Côté entreprises, Ohmyseason accompagne la création des annonces, leur diffusion et la sélection des profils. La plateforme s’appuie aujourd’hui sur un vivier de plus de 200 000 talents, dont 20 à 25 % de candidats internationaux.
Pour Laura Krasniqi, le travail saisonnier doit aussi changer d’image. "On voit vraiment les emplois saisonniers comme des opportunités.

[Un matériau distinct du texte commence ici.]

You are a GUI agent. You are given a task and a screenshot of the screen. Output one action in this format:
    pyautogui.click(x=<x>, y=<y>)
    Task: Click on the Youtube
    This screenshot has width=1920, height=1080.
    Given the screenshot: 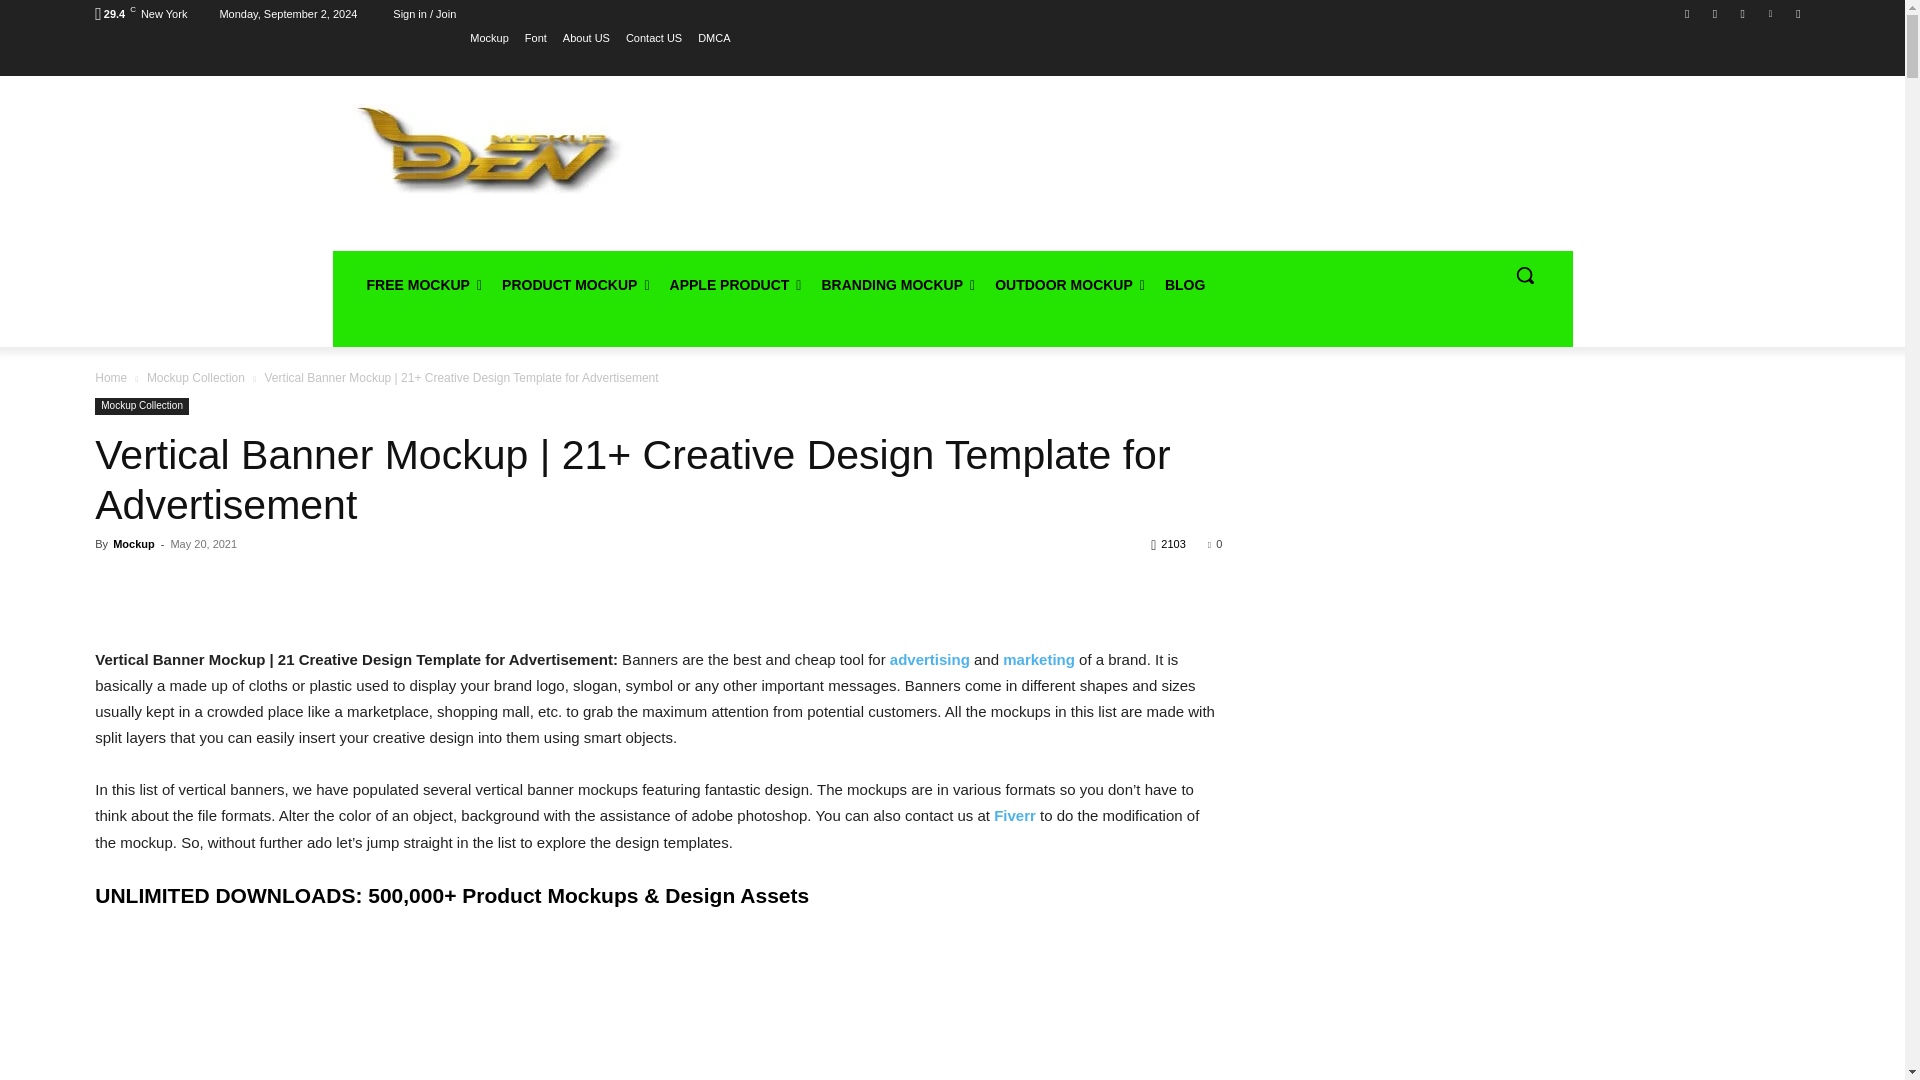 What is the action you would take?
    pyautogui.click(x=1798, y=13)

Beaucoup de personnes commencent sans diplôme, sans savoir exactement vers quoi elles veulent aller, puis évoluent progressivement jusqu’à devenir responsables d’établissement", explique-t-elle.
La plateforme attire également de nouveaux profils, notamment des personnes en reconversion professionnelle ou des seniors qui souhaitent découvrir un nouveau territoire. "C’est un métier plus mobile, plus humain, qui correspond aux nouvelles attentes du marché du travail", conclut Laura Krasniqi.